AI Inference Integration
The oracle-bridge provides AI-powered endpoints for the DAO's governance and collaboration tools. All AI features route through the oracle-bridge (Node.js off-chain service), which communicates with an Ollama instance running on-cluster. This keeps inference costs off-chain while keeping results verifiable and auditable.

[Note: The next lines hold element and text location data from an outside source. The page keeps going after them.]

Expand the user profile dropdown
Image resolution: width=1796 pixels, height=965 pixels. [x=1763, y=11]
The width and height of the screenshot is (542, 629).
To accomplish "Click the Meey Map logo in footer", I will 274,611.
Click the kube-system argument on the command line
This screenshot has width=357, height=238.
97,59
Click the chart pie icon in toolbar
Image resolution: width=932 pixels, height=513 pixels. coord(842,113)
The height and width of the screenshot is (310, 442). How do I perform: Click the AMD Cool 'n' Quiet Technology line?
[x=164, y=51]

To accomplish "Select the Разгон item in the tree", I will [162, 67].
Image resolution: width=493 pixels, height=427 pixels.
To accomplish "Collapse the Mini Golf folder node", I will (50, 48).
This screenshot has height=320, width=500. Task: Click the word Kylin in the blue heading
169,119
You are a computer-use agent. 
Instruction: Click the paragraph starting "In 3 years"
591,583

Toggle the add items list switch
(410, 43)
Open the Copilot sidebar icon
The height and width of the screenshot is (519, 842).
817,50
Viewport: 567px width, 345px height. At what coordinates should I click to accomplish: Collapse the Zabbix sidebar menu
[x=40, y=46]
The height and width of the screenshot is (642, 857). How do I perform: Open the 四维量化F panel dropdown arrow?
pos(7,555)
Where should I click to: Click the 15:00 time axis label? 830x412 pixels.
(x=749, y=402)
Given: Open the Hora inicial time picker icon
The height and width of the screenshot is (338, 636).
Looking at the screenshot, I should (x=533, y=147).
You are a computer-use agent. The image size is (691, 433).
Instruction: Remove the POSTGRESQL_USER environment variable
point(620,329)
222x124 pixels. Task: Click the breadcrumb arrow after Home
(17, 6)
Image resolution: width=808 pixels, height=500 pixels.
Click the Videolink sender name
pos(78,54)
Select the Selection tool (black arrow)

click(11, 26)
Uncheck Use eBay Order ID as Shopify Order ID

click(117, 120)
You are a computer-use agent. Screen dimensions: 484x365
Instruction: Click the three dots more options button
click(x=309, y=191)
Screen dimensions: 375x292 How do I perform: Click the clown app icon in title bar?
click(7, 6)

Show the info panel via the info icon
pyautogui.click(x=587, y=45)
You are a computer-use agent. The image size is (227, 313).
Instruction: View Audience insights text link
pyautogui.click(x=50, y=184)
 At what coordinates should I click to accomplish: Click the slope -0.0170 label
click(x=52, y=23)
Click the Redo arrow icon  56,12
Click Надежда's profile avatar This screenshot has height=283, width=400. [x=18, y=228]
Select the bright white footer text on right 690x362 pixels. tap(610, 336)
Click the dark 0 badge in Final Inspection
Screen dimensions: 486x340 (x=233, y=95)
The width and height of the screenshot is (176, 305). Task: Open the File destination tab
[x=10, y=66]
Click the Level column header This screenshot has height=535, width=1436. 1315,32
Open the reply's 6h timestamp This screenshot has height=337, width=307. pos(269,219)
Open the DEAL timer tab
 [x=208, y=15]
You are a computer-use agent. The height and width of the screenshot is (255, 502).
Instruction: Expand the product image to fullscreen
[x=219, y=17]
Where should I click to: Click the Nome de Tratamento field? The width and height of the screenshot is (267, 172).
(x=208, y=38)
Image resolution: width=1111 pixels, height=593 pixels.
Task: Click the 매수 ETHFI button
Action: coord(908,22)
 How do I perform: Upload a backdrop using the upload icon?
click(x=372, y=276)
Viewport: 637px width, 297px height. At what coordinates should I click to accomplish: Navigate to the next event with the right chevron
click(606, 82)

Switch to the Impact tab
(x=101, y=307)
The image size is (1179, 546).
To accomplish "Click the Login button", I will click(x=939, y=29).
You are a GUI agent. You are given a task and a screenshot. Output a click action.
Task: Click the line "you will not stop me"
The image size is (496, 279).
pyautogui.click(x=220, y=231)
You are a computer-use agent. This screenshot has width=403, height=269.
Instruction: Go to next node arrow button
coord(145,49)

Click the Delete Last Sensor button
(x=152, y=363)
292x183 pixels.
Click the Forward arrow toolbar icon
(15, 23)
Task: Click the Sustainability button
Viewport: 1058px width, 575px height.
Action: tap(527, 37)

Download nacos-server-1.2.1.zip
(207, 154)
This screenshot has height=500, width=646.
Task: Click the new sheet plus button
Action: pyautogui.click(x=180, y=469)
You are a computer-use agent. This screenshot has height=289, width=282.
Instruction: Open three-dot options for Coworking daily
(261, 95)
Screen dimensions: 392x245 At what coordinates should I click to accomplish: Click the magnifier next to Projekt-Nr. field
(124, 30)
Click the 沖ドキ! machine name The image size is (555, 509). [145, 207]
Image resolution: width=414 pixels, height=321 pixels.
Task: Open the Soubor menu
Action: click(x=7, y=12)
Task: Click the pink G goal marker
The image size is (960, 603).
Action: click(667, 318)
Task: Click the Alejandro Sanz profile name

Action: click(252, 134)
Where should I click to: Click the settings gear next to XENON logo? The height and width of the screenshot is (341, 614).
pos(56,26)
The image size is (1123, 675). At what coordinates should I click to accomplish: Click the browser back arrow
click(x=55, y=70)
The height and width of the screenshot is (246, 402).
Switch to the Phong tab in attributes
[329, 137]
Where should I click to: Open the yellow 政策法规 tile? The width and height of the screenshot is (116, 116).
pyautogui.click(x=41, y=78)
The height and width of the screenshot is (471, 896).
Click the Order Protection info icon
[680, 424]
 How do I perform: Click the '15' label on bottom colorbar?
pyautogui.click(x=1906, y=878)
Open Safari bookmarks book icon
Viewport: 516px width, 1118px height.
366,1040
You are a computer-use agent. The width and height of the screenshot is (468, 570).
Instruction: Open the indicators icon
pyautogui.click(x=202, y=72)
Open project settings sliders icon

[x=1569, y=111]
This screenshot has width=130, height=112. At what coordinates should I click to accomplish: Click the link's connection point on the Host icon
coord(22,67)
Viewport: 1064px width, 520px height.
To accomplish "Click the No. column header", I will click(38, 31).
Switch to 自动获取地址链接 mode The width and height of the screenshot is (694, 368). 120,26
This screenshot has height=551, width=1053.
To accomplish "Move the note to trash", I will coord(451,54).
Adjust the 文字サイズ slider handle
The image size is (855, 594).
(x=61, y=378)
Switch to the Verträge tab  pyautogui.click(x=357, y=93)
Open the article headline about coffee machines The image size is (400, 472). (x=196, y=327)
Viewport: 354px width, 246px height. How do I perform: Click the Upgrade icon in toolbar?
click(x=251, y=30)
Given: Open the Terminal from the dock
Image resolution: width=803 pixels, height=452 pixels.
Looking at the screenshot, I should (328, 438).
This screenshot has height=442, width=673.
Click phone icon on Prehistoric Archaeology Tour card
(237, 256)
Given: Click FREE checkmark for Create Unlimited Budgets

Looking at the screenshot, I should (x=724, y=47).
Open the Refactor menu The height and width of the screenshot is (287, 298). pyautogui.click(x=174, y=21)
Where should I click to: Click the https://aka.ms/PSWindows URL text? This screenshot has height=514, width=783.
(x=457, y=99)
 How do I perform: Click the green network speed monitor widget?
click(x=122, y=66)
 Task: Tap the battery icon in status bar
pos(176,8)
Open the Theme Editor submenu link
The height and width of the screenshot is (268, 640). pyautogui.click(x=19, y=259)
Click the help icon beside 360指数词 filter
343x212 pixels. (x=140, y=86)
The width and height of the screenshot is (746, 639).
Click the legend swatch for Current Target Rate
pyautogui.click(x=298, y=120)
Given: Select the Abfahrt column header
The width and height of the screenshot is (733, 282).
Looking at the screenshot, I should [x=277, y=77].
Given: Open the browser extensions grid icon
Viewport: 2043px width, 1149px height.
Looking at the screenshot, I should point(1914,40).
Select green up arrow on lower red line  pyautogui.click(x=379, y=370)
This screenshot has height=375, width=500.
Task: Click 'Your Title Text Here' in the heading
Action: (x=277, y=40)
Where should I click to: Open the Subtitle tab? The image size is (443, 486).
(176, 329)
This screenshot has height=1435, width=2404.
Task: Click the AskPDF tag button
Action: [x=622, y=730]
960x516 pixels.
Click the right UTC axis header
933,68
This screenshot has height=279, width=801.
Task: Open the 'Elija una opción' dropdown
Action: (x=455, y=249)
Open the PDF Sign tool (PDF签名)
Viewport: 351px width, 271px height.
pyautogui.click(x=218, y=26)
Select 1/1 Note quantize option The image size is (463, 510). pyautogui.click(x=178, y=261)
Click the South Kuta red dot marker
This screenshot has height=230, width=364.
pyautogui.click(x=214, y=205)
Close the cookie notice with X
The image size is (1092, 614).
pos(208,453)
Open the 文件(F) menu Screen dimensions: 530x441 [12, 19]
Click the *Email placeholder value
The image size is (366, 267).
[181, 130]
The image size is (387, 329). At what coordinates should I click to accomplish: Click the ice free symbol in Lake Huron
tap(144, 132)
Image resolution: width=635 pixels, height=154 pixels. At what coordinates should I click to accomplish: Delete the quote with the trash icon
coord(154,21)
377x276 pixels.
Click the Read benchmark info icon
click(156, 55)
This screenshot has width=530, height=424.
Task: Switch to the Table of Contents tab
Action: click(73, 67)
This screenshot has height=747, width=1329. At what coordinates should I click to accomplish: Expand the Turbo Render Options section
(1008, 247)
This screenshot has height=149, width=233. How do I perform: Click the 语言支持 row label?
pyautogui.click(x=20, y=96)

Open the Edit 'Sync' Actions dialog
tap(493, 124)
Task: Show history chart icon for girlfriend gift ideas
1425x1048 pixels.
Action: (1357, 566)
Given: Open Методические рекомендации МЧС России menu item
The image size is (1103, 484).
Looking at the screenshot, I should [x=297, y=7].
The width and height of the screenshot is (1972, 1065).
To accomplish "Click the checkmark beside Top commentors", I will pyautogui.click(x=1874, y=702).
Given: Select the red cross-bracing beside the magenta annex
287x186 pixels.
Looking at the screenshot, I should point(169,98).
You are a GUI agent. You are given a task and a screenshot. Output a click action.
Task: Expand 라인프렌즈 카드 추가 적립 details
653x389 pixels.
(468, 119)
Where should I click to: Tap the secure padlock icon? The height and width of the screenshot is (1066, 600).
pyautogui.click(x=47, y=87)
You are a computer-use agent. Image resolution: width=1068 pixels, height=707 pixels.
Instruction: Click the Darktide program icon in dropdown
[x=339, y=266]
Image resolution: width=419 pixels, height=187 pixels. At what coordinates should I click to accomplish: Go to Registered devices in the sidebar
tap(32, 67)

Epic: BL-045 — implemented across oracle-bridge, governance-suite, dao-suite.
Architecture Overview
Browser / Suite frontend
│
▼
oracle-bridge (Node.js, port 3000 / 8787 staging)
│
├── PostgreSQL (proposal summary cache, embeddings)
│
└── Ollama HTTP API (Theo node: 192.168.2.160, port 11434)
│
├── mistral:7b (drafting assistant)
├── llama3.2:3b (semantic search / embeddings)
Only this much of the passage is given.